*** Opening Records shown ***

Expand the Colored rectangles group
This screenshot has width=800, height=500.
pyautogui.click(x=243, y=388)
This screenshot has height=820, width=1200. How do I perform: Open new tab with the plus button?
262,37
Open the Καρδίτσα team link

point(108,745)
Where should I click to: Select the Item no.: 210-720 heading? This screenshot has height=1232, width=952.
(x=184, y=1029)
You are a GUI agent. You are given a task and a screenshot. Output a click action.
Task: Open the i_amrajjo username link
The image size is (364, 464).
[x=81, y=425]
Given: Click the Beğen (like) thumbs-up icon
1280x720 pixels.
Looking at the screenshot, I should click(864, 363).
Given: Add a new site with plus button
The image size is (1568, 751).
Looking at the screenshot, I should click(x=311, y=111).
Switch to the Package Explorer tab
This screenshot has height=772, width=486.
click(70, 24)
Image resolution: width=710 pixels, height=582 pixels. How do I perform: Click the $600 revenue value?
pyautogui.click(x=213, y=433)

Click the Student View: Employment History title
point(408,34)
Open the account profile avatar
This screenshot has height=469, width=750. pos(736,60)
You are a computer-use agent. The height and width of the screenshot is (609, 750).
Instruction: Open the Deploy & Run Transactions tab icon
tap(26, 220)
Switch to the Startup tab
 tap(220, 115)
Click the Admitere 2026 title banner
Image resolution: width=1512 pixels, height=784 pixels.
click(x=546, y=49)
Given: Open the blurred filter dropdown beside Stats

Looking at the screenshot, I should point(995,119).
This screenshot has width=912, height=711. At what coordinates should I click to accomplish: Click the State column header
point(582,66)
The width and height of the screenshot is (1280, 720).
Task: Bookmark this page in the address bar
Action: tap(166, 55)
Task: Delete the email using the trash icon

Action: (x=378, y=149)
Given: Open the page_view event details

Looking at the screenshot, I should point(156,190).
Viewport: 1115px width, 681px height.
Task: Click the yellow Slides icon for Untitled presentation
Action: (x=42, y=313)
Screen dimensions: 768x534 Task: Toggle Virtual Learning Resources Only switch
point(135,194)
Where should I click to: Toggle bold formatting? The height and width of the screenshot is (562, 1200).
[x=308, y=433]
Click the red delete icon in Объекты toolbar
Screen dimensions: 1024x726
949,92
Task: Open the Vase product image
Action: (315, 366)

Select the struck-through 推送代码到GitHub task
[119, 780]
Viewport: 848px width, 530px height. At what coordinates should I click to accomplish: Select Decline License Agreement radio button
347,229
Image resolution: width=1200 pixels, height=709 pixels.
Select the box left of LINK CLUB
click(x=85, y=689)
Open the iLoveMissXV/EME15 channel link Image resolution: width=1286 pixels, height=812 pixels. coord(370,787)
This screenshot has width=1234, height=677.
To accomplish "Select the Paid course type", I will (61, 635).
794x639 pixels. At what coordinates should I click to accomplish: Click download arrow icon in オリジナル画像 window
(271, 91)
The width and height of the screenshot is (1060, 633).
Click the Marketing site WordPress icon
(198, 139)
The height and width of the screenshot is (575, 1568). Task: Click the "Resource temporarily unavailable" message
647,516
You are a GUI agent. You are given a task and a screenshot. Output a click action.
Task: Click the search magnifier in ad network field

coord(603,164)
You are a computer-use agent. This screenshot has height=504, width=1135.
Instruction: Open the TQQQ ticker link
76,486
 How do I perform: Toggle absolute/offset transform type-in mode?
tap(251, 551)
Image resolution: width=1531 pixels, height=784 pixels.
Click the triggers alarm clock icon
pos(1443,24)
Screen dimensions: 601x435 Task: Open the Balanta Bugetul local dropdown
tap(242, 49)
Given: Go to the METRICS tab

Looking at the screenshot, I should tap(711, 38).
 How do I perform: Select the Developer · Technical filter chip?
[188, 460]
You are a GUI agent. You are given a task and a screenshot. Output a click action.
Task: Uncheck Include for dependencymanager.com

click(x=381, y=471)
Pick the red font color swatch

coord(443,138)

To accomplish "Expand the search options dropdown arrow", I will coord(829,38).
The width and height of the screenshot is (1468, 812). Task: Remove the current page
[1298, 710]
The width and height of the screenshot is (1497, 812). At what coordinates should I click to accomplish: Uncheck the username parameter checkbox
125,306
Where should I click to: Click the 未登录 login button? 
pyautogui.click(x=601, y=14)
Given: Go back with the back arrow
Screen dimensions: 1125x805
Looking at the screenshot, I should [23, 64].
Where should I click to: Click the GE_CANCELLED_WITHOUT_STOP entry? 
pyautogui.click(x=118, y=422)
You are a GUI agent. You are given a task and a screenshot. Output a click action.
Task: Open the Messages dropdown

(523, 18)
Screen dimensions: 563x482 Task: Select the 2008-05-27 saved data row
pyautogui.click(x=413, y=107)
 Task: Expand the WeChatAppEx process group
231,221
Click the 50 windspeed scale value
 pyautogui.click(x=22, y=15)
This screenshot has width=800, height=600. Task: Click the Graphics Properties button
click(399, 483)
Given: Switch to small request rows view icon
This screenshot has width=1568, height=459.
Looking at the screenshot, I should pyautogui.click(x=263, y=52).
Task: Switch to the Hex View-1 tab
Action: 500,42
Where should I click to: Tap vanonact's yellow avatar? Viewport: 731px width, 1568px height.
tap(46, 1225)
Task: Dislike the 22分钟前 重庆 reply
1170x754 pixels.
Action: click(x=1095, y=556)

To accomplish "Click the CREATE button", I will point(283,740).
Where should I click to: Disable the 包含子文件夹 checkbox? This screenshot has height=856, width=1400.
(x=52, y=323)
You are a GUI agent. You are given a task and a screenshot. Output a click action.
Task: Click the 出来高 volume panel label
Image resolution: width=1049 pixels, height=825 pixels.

*** Closing Records shown ***

Problem to work on: Each line from the top of the data, up to and including the line that contains "Click the Admitere 2026 title banner", should be set down exactly.

Completed exercise:
Expand the Colored rectangles group
This screenshot has width=800, height=500.
pyautogui.click(x=243, y=388)
This screenshot has height=820, width=1200. How do I perform: Open new tab with the plus button?
262,37
Open the Καρδίτσα team link

point(108,745)
Where should I click to: Select the Item no.: 210-720 heading? This screenshot has height=1232, width=952.
(x=184, y=1029)
You are a GUI agent. You are given a task and a screenshot. Output a click action.
Task: Open the i_amrajjo username link
The image size is (364, 464).
[x=81, y=425]
Given: Click the Beğen (like) thumbs-up icon
1280x720 pixels.
Looking at the screenshot, I should click(864, 363).
Given: Add a new site with plus button
The image size is (1568, 751).
Looking at the screenshot, I should click(x=311, y=111).
Switch to the Package Explorer tab
This screenshot has height=772, width=486.
click(70, 24)
Image resolution: width=710 pixels, height=582 pixels. How do I perform: Click the $600 revenue value?
pyautogui.click(x=213, y=433)

Click the Student View: Employment History title
point(408,34)
Open the account profile avatar
This screenshot has height=469, width=750. pos(736,60)
You are a computer-use agent. The height and width of the screenshot is (609, 750).
Instruction: Open the Deploy & Run Transactions tab icon
tap(26, 220)
Switch to the Startup tab
 tap(220, 115)
Click the Admitere 2026 title banner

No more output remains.